--- WHAT THE TASK REQUIRES ---
In the records that follow, find each line with the word "tree" and copy it.

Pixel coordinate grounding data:
• • • •
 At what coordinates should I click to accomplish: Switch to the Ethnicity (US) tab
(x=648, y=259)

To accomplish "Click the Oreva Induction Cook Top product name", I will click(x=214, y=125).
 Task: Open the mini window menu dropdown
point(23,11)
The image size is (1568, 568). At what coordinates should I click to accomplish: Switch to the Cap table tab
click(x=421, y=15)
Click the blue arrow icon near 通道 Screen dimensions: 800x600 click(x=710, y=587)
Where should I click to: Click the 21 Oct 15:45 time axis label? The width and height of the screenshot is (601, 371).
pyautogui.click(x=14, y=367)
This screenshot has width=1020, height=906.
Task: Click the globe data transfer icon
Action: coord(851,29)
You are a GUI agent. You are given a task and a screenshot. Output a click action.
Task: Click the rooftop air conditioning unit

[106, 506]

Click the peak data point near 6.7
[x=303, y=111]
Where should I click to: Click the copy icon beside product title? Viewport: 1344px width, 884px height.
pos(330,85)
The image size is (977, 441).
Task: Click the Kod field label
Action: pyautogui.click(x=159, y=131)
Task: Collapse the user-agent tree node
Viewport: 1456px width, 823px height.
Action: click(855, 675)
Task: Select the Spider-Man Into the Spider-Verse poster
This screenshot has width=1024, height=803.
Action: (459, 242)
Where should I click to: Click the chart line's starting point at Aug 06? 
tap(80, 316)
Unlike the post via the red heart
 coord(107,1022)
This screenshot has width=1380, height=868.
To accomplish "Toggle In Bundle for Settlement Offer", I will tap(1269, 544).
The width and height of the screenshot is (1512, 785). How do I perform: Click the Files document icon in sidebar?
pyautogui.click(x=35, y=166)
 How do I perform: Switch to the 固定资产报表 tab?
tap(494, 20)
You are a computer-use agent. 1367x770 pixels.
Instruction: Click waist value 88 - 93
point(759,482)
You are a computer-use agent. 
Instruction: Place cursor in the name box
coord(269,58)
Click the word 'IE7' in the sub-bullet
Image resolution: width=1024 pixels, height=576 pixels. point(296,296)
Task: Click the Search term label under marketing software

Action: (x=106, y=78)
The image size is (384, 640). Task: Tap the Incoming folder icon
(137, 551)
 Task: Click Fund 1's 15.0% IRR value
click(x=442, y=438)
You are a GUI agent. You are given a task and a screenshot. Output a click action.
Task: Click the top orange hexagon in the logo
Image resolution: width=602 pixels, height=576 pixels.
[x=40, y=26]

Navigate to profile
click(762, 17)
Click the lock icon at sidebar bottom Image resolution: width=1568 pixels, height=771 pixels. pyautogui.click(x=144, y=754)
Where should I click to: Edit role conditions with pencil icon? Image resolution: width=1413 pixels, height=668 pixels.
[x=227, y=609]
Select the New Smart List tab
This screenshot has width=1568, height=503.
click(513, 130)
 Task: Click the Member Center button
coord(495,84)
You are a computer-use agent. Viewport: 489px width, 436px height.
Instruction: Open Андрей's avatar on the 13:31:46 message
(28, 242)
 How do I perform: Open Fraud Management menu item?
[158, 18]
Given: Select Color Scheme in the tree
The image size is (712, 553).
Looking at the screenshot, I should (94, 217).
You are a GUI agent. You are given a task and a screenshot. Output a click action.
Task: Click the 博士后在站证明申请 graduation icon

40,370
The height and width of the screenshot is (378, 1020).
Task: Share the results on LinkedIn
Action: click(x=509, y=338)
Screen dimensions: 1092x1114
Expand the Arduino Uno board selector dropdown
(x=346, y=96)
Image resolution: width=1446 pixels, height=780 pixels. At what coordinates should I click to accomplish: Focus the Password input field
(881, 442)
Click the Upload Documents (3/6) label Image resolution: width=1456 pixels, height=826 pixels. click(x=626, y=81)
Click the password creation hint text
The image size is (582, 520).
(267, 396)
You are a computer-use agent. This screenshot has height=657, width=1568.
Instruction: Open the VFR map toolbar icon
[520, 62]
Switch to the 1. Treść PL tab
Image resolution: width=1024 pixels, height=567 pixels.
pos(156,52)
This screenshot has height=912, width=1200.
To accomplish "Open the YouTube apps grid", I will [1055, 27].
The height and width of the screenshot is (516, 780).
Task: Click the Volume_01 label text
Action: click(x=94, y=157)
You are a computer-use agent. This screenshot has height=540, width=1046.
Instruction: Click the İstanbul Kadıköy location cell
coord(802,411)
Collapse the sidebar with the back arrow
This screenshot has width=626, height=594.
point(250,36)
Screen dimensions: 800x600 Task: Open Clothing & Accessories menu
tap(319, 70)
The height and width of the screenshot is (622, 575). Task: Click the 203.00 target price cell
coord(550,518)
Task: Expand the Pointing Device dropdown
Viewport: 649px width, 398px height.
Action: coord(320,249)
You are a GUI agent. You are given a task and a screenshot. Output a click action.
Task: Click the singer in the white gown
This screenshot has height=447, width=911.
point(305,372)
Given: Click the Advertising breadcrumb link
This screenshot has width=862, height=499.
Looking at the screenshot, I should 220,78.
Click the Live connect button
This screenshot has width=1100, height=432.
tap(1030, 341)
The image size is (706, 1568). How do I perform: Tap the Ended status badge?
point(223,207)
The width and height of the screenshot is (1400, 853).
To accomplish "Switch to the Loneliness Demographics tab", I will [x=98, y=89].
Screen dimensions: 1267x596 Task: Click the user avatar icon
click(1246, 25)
• • • •
--- TASK OUTPUT ---
Task: Collapse the user-agent tree node
Given: Select Color Scheme in the tree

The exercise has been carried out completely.